03 Januari 2010

Sajak-Sajak Isbedy Stiawan ZS

Anjing Dini Hari

terbangun tengah malam, aku sudah menjadi anjing
termangu di teras rumah menunggu ayahku pulang
dari klubmalam bersama perempuan jalang
menabur uang
yang didapatnya dari
menjarah milik negara

berwaktu-waktu kutunggu, ayah yang juga majikanku

saat aku jadi anjing, tak juga pulang
ibuku, yang juga tuan putriku, hanya bisa menangis
karena menyesal bersuami seperti ayah
padahal, seperti cerita ibu, kuketahui kalau
ibu pernah dicintai pemuda sastri
namun ibu yang tak suka pemuda alim
dan keluarga ibu amat mencintai harta
akhirnya ibu menjauhi pemuda santri,
dan pemuda alim itu lalu
menyunting perawan pondok. kini, seperti cerita ibu,

mereka bahagia mengelola pondok dan hidupnya
juga cukup kaya

ibu masih menitikkan airmata di ruang tamu
menunggu ayah pulang,
namun hingga kini tak ada tanda ayah akan
ingat rumah, apalagi dengan ibu

aku pun iba pada ibu. hingga berangku pada ayah semakin kuat
aku janji dalam hati, jika melihat ayah menginjak teras ini
setelah memasukkan mobil di garasi
segera aku menyalak, gigigigiku kian runcing, lidahku penuh liur menjulur
dan siap menerkam ayahku: menggonggong
di tengah malam pekat

tubuh ayah akan kucabik-cabik dengan kukuku, gigiku,

dan tubuhku yang sudah beringas

tubuh ayah yang telah moyak, lalu kuseret dengan

menggigit pakaiannya yang juga sudah sobek
kutarik tubuh ayah di jurang atau belantara hutan
kuingin tubuh ayah yang berdarah segera
menggiurkan hewan liar
lain untuk menghabisinya

(tapi ketika kuceritakan lamunanku ini,
ibu justru memarahaiku, ia berang padaku.
ibu berujar, "dia tetap ayahmu, tak akan pernah bisa diubah
atau tergantikan. dia juga suami ibu sampai kapanpun,
kecuali kami bercerai. Meskipun dia juga anjing. Bapaknya anjing!")

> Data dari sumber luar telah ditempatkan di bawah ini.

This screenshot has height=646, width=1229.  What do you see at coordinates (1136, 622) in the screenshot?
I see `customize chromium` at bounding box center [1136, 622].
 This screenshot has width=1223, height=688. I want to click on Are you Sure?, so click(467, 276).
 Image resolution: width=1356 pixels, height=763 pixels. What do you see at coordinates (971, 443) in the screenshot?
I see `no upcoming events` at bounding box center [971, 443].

entah kenapa, dendamku pada ayahku
tak juga padam
meski nasihat ibu kudengar berkali-kali...

*
Ibu menciptakan sungai di kedua pipinya. setiap malam
ia menggali airmata dari sumur kekecewaan
kepada ayah yang tak henti menyakiti

dan aku dikutuk jadi anjing setiap dini hari
menjaga kedatangan ayah di teras
memandang bengis wajah ayah yang kulihat serupa badak
terasa kami saling bermusuhan: meski sulit seekor anjing dapat
mengalahan badak, namun ayah tak mungkin sekali hentak
bisa melumpuhkan aku

aku pun membenci ayah. ingin mencabiknya jika lengah
sebagai tanda aku mengasihi bunda
tapi ibu melarangku. ia tak ingin darah tumpah di rumah kami
walau setiap malam sebenarnya darah ibu
sudah menggenangi lantai rumah:
darah yang membeku

itulah yang membuat ibu tak punya lagi gairah
melayani badak tua, walau ayah masih
menarik. dan ibu tetap menggairahkan

"jka kau masih punya niat mencabik ayah,
sebaiknya tinggalkan ibu sendiri. kuikhlaskan kau
merantau dari rumah ini, karena cinta ibu pada ayah
tak akan terhapus oleh
apa pun," kata ibu

lalu aku hanya menjulurkan lidah, dan liurku semakin deras
menetes

nafasku sengal. degup jantungku berpacu
kencang. tapi aku tak punya mangsa, selain mencabik tubuh badak
musuhku di dunia ini hanyalah ayah

kucari ayah lengah. kuingin ayah terluka dalam cabikku
tanpa ibu tahu. itulah hadiah kasih sayangku
kepada ibu. balas budku pada rahim ibu menyimpanku sembilan bulan

tapi niatku diketahui ibu. dia pun tak jemu menasihatiku agar
menjaga ayah. "sebab ia suami ibu, karena dia ayahmu!"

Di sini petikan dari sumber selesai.